### WHAT IS EXPECTED
Go through the listing below and output exactly the line with "This screenshot has height=483, width=503.", the line with "Given: Click the shortest green bar at Kp 2", and each line between; omit the rest.

□ □ □ □

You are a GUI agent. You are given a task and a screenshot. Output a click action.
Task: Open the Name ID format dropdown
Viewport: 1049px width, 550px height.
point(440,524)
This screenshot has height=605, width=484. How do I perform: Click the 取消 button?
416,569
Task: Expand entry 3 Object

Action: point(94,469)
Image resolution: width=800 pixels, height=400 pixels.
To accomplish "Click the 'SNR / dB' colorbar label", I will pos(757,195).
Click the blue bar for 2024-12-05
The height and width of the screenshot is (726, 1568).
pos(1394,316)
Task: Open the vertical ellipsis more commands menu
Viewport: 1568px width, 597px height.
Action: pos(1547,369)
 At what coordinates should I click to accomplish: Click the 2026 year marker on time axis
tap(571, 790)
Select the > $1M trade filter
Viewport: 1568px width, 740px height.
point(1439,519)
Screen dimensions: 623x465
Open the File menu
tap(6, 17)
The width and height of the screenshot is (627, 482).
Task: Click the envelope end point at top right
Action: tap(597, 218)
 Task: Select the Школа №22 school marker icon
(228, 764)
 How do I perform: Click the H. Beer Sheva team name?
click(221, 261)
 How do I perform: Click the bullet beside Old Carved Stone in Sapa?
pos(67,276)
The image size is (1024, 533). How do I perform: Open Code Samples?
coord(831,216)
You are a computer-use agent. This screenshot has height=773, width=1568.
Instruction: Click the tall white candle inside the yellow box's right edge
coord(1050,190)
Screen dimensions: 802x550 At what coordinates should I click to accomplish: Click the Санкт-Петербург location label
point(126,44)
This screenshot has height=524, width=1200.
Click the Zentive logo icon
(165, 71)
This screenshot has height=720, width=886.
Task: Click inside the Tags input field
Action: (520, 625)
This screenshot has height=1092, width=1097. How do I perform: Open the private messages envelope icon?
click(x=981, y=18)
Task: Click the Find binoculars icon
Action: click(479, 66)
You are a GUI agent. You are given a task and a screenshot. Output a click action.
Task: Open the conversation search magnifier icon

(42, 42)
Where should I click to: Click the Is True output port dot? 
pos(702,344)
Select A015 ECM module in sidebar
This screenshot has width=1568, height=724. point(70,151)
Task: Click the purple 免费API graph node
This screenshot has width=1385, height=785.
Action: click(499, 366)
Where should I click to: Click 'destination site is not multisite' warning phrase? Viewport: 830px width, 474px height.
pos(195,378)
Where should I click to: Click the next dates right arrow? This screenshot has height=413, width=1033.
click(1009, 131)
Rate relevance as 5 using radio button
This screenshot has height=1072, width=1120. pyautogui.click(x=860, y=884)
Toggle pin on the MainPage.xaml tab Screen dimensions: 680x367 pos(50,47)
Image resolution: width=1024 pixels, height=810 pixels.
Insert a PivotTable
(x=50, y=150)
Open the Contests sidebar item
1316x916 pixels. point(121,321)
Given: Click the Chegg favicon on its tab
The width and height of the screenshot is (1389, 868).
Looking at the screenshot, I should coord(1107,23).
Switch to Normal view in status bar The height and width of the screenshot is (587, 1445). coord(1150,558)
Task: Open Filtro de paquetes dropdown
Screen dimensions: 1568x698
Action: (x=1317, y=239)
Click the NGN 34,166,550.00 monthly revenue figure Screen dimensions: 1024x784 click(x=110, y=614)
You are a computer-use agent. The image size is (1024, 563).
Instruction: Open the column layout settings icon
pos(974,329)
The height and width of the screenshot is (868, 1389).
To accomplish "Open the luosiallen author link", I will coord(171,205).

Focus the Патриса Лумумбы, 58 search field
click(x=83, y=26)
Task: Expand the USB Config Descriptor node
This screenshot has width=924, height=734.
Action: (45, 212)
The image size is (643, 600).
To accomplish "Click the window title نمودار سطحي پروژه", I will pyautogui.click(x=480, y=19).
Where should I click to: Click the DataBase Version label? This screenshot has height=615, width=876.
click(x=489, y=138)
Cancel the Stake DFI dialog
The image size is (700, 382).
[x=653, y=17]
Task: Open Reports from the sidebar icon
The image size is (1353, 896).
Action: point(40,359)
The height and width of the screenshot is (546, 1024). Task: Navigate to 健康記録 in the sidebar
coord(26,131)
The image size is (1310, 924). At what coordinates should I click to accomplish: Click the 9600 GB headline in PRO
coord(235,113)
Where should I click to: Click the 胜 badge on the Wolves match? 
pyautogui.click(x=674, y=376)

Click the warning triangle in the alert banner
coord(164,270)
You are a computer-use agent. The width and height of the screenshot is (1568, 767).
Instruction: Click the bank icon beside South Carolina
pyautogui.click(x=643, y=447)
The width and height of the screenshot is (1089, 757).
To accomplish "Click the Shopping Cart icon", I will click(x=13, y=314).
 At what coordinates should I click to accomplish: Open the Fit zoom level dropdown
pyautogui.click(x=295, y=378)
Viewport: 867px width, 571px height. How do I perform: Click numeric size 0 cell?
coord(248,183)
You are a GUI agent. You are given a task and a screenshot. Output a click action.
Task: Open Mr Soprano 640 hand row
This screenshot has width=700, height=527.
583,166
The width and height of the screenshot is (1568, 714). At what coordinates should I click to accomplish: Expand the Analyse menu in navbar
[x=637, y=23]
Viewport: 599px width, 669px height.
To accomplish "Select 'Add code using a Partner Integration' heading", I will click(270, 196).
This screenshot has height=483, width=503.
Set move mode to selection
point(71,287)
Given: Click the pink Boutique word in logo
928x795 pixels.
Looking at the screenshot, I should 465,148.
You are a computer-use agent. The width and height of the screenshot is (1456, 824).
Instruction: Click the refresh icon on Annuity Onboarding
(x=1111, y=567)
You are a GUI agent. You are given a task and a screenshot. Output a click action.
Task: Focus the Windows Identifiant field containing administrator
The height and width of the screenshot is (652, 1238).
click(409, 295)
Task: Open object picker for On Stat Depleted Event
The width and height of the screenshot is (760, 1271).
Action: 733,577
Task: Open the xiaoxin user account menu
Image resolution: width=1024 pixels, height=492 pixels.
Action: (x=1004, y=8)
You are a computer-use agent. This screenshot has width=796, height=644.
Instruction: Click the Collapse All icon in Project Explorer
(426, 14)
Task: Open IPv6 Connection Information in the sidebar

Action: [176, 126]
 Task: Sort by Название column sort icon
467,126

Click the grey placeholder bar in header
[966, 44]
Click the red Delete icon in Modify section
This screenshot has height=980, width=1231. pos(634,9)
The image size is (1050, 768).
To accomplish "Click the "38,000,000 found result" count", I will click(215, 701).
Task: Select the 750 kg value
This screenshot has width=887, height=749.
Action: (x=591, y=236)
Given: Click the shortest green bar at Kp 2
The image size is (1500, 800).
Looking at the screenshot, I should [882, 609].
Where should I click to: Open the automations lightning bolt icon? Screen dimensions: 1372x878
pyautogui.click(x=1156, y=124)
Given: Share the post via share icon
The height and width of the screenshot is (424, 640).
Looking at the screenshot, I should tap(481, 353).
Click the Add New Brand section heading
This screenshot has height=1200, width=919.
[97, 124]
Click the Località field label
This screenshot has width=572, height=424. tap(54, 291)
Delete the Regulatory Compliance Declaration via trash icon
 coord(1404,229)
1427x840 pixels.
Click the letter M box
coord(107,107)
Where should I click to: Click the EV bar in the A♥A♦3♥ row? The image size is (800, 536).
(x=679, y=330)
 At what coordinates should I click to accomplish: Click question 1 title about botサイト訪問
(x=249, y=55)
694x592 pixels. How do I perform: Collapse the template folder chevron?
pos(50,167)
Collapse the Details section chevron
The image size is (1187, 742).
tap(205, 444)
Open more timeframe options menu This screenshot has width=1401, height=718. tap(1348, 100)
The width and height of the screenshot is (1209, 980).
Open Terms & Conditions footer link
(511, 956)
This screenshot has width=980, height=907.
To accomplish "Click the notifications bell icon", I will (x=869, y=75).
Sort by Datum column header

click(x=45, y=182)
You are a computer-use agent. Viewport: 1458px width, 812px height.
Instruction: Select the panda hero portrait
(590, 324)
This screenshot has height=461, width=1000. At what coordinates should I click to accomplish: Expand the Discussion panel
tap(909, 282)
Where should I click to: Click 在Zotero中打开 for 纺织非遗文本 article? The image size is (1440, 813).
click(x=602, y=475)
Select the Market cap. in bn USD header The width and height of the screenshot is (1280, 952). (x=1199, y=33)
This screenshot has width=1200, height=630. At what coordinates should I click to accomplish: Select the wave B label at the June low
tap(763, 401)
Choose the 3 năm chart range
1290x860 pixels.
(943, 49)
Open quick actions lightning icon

□ □ □ □

### REPLY TO THE TASK
This screenshot has height=483, width=503.
Set move mode to selection
point(71,287)
Given: Click the pink Boutique word in logo
928x795 pixels.
Looking at the screenshot, I should 465,148.
You are a computer-use agent. The width and height of the screenshot is (1456, 824).
Instruction: Click the refresh icon on Annuity Onboarding
(x=1111, y=567)
You are a GUI agent. You are given a task and a screenshot. Output a click action.
Task: Focus the Windows Identifiant field containing administrator
The height and width of the screenshot is (652, 1238).
click(409, 295)
Task: Open object picker for On Stat Depleted Event
The width and height of the screenshot is (760, 1271).
Action: 733,577
Task: Open the xiaoxin user account menu
Image resolution: width=1024 pixels, height=492 pixels.
Action: (x=1004, y=8)
You are a computer-use agent. This screenshot has width=796, height=644.
Instruction: Click the Collapse All icon in Project Explorer
(426, 14)
Task: Open IPv6 Connection Information in the sidebar

Action: [176, 126]
 Task: Sort by Название column sort icon
467,126

Click the grey placeholder bar in header
[966, 44]
Click the red Delete icon in Modify section
This screenshot has height=980, width=1231. pos(634,9)
The image size is (1050, 768).
To accomplish "Click the "38,000,000 found result" count", I will click(215, 701).
Task: Select the 750 kg value
This screenshot has width=887, height=749.
Action: (x=591, y=236)
Given: Click the shortest green bar at Kp 2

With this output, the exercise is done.